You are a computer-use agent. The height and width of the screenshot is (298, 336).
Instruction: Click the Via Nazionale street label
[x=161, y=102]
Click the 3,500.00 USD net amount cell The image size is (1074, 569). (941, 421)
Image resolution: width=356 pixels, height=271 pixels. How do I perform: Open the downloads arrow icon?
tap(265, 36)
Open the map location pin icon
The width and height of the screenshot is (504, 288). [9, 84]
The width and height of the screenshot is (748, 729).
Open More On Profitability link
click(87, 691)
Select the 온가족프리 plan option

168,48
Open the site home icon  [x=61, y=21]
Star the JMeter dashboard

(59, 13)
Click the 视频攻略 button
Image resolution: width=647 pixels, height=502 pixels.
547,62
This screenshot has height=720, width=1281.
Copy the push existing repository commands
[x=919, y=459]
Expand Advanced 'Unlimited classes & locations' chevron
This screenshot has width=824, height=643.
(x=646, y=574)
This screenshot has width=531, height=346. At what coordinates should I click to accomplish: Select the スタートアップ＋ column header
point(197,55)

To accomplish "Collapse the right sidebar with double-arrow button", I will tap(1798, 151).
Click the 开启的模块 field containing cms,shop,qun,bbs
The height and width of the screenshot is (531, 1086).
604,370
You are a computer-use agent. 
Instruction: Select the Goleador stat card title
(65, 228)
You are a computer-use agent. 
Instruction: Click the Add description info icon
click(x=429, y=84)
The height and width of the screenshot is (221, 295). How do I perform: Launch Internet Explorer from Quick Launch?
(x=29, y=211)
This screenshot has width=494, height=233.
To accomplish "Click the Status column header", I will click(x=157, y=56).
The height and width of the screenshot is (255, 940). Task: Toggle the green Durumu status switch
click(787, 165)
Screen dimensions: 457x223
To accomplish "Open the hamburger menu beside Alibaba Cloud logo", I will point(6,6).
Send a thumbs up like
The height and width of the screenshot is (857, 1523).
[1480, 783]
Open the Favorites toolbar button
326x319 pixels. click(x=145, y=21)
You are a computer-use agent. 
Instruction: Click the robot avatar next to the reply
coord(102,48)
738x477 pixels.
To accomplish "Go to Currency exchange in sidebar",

TASK DETAILS:
Which lines of the records above contain the word "Select" with the same capitalization? Return each of those lines in full.

SOLUTION TO THIS TASK:
Select the 온가족프리 plan option
This screenshot has width=531, height=346. At what coordinates should I click to accomplish: Select the スタートアップ＋ column header
Instruction: Select the Goleador stat card title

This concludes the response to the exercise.